● **PAGE**:

The destruction caused by Katrina has enabled us to glimpse realities that are usually carefully hidden away. And what we discover is that New Orleans and Baghdad are not so far apart.
When I lived in the United States in the late 1960s, my home was often New Orleans, in a friend’s rambling grey clapboard house that stood in a section of the city where civil rights campaigners had taken refuge from the violence of the Deep South. New Orleans was said to be cosmopolitan; it was also sinister and murderous. We were protected by the then district attorney, Jim Garrison, a liberal maverick whose investigations into the assassination of John Kennedy were to make powerful enemies behind “the Facade”.
The Facade was how we described the dividing line between the America of real life – of a poverty so profound that slavery was still a presence and of a rapacious state power that waged war against its own citizens, just as it did against black and brown-skinned people in faraway countries – and the America that spawned the greed of corporatism and invented public relations as a means of social control (“The American Dream” and “The American Way of Life” began as advertising slogans).

● **WORK TO COMPLETE**:
1 – Answer these questions using the Katrina essay above.
(a) Which city does the essay say New Orleans is not so far apart from?
(b) Who was the district attorney the writer says protected them?
(c) Which two phrases does the essay say began as advertising slogans?
2 – Transcribe the part of the Katrina essay that opens with the words "The destruction caused" and closes with "so far apart.".

● **INFORMATION SUPPLIED**:
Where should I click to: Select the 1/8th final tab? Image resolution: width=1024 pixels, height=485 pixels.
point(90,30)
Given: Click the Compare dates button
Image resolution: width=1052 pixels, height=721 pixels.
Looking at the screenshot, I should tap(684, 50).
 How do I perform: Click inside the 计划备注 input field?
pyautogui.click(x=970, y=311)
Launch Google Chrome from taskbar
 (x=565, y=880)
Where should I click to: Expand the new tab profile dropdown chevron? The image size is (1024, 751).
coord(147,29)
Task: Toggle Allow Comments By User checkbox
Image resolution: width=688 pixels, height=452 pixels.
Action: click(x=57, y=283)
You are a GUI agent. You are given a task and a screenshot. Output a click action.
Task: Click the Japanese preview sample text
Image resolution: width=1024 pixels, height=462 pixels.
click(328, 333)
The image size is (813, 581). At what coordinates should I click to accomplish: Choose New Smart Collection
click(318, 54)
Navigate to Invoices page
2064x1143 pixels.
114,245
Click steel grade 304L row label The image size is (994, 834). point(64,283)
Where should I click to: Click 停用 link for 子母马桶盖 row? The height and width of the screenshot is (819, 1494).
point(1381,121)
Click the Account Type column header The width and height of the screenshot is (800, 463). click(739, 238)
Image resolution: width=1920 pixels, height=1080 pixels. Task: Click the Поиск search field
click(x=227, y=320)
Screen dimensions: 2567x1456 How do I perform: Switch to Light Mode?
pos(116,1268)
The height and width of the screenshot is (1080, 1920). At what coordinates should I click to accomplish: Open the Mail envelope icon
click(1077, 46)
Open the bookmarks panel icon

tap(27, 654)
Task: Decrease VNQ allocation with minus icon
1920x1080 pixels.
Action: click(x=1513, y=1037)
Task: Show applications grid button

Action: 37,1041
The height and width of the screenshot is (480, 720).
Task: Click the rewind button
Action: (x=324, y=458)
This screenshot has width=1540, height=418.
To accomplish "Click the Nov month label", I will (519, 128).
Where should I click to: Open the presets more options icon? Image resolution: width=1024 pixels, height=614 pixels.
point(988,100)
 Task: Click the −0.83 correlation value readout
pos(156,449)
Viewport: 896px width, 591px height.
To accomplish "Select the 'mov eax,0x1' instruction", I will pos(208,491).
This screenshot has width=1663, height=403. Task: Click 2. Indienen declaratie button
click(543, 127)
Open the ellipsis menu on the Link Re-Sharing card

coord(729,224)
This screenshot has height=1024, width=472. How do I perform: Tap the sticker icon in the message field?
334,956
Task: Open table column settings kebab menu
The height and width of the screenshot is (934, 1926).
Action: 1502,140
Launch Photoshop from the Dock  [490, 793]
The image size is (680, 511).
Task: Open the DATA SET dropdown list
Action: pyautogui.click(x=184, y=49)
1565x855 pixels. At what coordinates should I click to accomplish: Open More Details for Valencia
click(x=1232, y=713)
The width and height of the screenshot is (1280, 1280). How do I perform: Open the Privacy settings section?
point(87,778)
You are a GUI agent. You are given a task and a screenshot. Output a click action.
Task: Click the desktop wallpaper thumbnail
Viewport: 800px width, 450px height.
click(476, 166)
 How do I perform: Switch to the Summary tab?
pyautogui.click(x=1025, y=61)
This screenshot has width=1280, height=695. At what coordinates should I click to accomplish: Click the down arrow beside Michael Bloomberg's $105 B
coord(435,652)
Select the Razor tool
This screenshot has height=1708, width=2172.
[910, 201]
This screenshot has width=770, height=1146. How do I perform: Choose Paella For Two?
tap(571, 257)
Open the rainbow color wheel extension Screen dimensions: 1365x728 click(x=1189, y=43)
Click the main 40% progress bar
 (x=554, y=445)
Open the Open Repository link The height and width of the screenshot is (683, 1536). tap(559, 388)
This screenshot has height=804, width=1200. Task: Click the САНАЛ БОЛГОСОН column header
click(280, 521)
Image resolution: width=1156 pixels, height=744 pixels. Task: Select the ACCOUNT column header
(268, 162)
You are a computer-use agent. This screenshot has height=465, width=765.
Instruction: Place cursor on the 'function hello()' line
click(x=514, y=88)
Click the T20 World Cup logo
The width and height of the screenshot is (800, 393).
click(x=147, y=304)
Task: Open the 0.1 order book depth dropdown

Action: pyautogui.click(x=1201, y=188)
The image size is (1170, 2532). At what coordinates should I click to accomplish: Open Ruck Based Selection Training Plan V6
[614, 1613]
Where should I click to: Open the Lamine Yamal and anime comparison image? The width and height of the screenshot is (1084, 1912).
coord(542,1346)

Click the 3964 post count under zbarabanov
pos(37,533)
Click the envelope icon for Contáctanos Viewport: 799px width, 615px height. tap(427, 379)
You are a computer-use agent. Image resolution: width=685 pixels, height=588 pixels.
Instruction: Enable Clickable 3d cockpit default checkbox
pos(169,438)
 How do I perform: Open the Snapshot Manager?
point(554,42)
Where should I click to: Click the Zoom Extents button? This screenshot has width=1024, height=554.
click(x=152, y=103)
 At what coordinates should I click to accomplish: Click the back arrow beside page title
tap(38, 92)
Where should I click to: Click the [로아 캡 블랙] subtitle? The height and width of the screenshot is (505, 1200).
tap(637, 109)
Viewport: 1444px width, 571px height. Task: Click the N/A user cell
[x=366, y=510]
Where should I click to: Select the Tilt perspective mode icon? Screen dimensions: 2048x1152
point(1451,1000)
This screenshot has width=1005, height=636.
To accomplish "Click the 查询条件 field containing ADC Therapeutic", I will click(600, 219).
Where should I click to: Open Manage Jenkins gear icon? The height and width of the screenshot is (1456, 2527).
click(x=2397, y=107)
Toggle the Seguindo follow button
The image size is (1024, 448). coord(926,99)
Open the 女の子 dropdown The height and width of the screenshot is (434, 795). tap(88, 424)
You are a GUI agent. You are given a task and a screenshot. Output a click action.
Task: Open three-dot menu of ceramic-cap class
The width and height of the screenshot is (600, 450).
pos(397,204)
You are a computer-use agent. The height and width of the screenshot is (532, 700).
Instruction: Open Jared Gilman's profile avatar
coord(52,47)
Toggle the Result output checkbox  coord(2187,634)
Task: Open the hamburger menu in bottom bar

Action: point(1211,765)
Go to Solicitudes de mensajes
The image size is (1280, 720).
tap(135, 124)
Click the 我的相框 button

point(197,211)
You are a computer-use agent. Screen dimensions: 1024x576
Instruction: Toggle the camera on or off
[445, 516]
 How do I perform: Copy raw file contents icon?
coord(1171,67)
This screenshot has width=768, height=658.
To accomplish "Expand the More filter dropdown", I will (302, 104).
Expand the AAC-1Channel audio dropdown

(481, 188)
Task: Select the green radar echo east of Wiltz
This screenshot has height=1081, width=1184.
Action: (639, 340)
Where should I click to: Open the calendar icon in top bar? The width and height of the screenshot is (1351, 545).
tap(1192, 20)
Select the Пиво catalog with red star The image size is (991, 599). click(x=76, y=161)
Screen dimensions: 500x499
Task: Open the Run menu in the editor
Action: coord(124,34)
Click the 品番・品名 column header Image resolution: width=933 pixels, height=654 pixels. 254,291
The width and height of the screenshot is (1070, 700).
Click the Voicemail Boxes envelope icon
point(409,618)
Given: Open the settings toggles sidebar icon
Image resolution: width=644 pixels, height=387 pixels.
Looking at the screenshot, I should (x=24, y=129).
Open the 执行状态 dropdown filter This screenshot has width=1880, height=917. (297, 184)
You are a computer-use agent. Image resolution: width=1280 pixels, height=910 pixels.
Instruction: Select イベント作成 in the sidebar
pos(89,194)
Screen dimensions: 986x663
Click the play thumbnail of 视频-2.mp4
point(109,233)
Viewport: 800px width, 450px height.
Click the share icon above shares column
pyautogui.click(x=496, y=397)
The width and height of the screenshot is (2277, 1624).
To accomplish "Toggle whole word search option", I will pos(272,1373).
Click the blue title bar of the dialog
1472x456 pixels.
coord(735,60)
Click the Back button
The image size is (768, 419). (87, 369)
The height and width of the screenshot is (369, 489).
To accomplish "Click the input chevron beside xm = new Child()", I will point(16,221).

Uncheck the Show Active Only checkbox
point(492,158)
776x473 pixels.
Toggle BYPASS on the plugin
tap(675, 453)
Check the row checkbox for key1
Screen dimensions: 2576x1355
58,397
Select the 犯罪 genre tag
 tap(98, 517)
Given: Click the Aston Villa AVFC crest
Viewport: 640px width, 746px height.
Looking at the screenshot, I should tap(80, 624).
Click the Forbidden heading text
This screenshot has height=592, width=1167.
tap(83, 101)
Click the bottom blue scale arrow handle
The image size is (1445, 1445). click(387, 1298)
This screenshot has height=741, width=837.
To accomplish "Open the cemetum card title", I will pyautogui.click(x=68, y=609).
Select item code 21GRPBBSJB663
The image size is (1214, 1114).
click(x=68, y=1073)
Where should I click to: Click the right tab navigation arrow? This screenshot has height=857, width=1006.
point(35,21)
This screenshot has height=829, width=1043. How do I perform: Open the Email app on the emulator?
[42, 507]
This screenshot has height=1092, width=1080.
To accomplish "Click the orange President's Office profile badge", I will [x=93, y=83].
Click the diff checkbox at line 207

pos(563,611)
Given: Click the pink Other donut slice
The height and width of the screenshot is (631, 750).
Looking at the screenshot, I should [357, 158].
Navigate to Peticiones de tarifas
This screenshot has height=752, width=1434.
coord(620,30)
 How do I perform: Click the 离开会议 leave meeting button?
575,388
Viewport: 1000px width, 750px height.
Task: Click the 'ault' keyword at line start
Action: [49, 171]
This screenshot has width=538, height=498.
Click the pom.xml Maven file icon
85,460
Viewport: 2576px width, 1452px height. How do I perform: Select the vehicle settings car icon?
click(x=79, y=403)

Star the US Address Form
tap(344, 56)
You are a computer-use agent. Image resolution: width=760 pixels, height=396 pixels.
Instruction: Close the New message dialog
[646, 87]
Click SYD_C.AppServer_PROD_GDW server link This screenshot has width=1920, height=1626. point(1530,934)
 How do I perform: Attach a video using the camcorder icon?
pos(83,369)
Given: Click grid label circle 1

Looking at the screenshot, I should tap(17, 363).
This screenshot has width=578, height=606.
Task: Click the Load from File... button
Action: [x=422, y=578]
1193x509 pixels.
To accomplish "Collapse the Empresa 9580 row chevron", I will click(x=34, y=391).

● **EXPECTED ANSWERS**:
1 –
(a) Baghdad.
(b) Jim Garrison.
(c) "The American Dream" and "The American Way of Life."

2 –
The destruction caused by Katrina has enabled us to glimpse realities that are usually carefully hidden away. And what we discover is that New Orleans and Baghdad are not so far apart.